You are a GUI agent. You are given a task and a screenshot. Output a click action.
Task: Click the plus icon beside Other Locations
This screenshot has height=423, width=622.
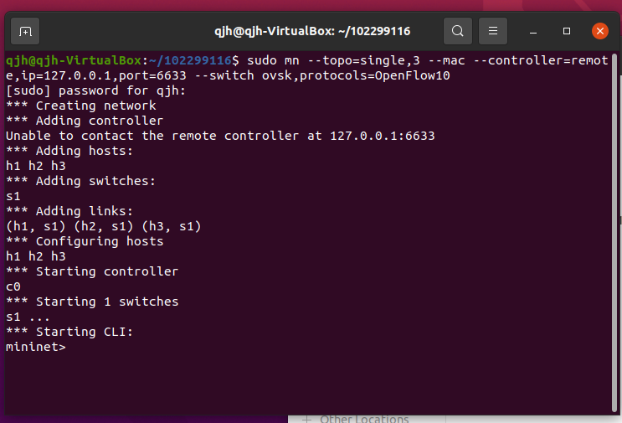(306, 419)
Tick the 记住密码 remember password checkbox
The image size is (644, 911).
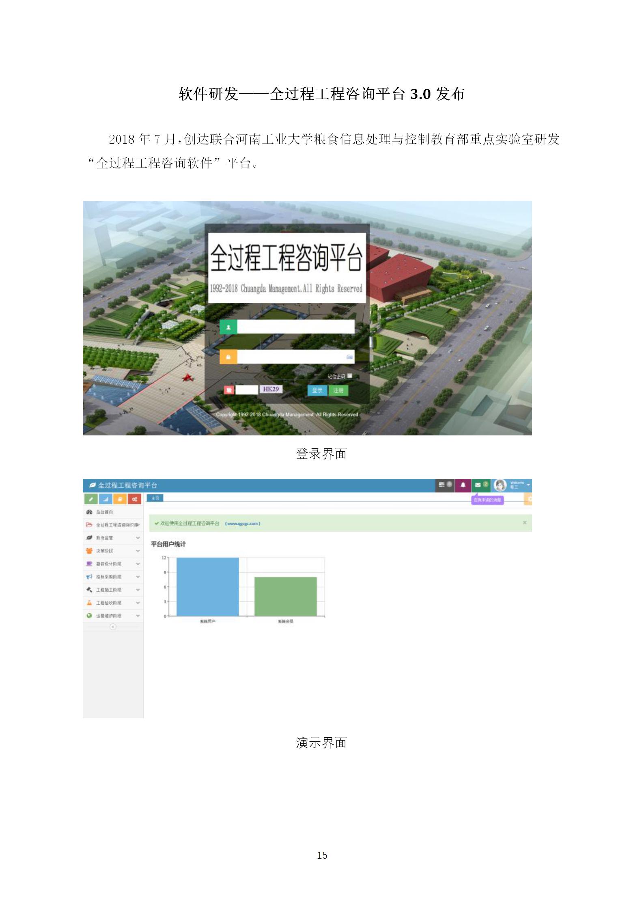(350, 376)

▶ **What the task asks**
Can you rewrite the material above as a JSON list of strings, with one string per line, skipping blank lines and leaving the pictures out?

▶ **Answer to this problem**
[
  "You are a GUI agent. You are given a task and a screenshot. Output a click action.",
  "Task: Click the plus icon beside Other Locations",
  "This screenshot has height=423, width=622.",
  "(306, 419)",
  "Tick the 记住密码 remember password checkbox",
  "The image size is (644, 911).",
  "(350, 376)"
]